Ça participe de la même illusion. En voulant à tout prix être transparents ou authentiques, nous devenons des avatars de nous-mêmes. Sur BeReal comme ailleurs. Ce discours sur l'authenticité est un discours marketing qui contribue à la mise en récit de soi et qui permet, ensuite, l'exploitation des données que l'on fournit à ces différentes plateformes. Sur ces réseaux, et a fortiori sur BeReal, nous jouons à « être vrai », nous avons l'impression de faire des choix ; or la réalité est que le téléphone nous donne un ordre, celui de poster une photo d'une certaine façon. Nous sommes plus proches de l'auto-exploitation que de la liberté authentique, non ? Nous devenons des images. Qu'elles soient avec des filtres ou sans filtre.

Dans cette transparence ou cette authenticité, n'y a-t-il pas, aussi, en creux, la négation de l'intime ?
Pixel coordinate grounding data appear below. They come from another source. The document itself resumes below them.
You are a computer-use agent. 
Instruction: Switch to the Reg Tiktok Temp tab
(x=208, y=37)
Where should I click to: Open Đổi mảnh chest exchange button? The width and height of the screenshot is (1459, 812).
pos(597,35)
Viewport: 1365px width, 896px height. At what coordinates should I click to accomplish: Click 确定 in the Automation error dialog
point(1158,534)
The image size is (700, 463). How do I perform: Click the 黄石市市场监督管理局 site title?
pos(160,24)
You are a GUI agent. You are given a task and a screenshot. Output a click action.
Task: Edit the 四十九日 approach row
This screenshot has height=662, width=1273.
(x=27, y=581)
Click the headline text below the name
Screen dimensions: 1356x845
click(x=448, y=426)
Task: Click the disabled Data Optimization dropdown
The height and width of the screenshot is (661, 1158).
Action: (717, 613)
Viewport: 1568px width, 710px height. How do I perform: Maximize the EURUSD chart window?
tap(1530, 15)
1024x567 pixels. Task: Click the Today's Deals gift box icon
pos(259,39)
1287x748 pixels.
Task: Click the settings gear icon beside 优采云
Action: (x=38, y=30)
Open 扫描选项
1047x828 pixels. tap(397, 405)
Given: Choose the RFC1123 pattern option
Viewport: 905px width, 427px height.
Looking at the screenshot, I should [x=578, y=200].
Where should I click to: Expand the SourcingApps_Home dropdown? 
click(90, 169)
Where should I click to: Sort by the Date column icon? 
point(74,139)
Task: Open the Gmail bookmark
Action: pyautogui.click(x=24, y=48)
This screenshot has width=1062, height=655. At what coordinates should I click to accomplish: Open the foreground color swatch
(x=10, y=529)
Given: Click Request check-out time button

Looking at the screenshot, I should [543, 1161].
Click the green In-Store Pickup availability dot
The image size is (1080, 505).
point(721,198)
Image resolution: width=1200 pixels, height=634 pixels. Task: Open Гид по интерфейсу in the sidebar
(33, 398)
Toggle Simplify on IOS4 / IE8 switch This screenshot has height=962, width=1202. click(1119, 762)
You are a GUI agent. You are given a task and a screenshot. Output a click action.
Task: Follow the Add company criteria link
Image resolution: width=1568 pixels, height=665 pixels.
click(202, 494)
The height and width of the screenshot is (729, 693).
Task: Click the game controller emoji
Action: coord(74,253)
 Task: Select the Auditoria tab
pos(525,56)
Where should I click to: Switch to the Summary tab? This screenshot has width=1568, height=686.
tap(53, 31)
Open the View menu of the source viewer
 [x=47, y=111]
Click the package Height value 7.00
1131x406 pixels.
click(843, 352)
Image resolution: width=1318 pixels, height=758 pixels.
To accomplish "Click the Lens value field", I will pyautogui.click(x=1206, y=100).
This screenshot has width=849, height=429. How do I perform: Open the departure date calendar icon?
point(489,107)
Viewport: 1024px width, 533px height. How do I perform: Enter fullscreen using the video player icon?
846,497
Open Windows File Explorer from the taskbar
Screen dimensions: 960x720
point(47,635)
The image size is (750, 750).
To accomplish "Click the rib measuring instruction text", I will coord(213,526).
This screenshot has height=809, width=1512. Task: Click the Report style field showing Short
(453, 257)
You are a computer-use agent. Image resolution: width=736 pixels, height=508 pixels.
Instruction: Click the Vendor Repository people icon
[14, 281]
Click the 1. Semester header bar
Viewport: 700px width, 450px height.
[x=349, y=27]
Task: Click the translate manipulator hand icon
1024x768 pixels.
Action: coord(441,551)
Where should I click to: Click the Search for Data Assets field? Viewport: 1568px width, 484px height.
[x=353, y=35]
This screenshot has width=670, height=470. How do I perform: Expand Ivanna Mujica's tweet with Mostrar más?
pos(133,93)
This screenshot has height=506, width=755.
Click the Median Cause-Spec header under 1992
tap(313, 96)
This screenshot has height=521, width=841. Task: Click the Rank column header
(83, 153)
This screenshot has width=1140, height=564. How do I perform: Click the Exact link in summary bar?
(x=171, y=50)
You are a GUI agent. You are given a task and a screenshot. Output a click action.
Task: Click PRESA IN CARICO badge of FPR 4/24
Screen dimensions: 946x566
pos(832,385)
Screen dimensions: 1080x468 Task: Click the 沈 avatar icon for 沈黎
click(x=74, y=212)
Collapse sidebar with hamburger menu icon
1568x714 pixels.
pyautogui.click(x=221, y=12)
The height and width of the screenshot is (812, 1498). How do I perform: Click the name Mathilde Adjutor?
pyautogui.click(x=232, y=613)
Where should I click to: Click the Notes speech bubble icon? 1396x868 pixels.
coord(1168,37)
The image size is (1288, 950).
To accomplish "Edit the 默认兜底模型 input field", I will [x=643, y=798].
Cette négation de l'intime est évidemment contenue en creux dans cette dynamique. Je dirais même que l'intime est inversé, puisque les algorithmes favorisent les confidences intimes ou le fait de se dénuder plutôt qu'autre chose. La loi de la proximité inversée chère à Paul Virilio se retrouve et peut se résumer ainsi : nous ne disons plus bonjour à nos voisins ou ne confions plus nos secrets à nos amis, mais à la multitude de nos communautés numériques.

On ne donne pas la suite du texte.